Old Mum

“Change of life baby,” Kristie thinks… “with all that goes with it.”  She saw the Old Mum occasionally in the afternoons after the mail delivery.  The Old Mum made the short walk across the street where a line of neighborhood mail boxes stood in a row.  She was always in a nightgown, a pink robe, and blue slippers – long grey braid hanging half way down her slumped back.

The reality is that she had him too late.  The Old Mum now well into her eighties is unable to care for “The Pie Man” as she knew they called him, her  Down’s Syndrome baby now in his forties.  There was nothing to be done about it now.  She was a good Catholic and besides it was her choice.  She loved the sweet lad even if he was always getting into trouble with his recycling projects and his quest for pie and Pepsi.

The task of caring for both the Old Mum and the Pie Man now fell mostly to an older sister,  never married, who also lived with Old Mum.  The sister worked a little job in town that got her out of the house and allowed her to buy better groceries for the trio.

Two older brothers, married and successful, came to visit rarely in their town cars.  They controlled the purse strings keeping the poor mice fed at their whim.  Since they were doing well, they took fancy vacations and lived suburban lives.  As soon as the old woman died, they put their brother in a home where he could be watched over more closely.

This was a gift to their sister who lived in the small dilapidated house until even she had had enough.  The house was perched on the side of a hill known for landslides.  It was like a cardboard box pieced together with hope and faith.  It had been a nice summer cabin on the river not meant for year round living.  It was cold and damp in the winter with sixty inches of rain per year under the big trees .

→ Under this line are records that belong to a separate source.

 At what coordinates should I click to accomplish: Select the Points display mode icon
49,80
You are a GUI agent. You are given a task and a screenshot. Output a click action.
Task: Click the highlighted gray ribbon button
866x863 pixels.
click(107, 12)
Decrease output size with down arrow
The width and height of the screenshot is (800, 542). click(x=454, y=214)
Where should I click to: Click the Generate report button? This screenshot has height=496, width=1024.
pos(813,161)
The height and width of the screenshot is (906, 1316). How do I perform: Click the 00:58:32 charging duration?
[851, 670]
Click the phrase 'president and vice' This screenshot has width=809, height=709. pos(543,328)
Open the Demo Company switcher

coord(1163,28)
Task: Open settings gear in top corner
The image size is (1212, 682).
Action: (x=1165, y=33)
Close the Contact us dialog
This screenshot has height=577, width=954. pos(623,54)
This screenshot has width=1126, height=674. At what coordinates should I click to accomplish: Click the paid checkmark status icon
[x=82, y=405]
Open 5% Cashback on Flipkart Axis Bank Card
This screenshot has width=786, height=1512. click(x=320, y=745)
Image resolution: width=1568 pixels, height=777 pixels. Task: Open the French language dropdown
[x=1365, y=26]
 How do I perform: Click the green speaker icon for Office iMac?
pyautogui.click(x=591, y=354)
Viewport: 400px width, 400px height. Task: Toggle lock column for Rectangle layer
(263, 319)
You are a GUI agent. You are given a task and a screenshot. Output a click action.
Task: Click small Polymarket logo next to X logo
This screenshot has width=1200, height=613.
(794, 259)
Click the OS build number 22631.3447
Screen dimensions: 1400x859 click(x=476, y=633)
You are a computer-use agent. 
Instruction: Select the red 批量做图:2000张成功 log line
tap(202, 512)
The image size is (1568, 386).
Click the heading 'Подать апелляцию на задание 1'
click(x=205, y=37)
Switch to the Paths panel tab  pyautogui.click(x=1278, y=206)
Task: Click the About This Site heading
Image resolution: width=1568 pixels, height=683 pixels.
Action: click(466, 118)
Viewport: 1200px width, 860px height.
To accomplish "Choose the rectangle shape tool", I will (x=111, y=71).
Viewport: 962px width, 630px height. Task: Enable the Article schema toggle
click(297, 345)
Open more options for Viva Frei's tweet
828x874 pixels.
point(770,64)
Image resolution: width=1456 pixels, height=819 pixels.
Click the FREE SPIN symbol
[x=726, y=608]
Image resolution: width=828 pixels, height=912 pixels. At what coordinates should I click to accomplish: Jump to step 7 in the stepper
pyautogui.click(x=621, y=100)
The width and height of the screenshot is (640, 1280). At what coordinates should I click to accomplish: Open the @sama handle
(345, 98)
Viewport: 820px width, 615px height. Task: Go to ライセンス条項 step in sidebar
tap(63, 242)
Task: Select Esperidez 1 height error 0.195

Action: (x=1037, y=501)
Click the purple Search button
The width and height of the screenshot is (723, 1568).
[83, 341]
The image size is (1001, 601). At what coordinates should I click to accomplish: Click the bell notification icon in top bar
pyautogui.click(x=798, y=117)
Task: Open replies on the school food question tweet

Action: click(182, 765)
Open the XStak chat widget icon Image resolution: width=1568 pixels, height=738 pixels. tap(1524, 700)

Kristie and Jack went to look at the house when it came up for sale just out of curiosity.  There was a living room with a wood stove and a semi-remodeled kitchen with an electric stove and a tin sink.   The small bedroom had one small closet with a sheet hanging over the opening for a door.  The bathroom was like  an afterthought as if it had been tacked on to the original cabin.  A storage shed attached on one the side was filled with firewood.  The house fit exactly on the lot with no space for improvements.  It was little better than tent camping for $70 thousand.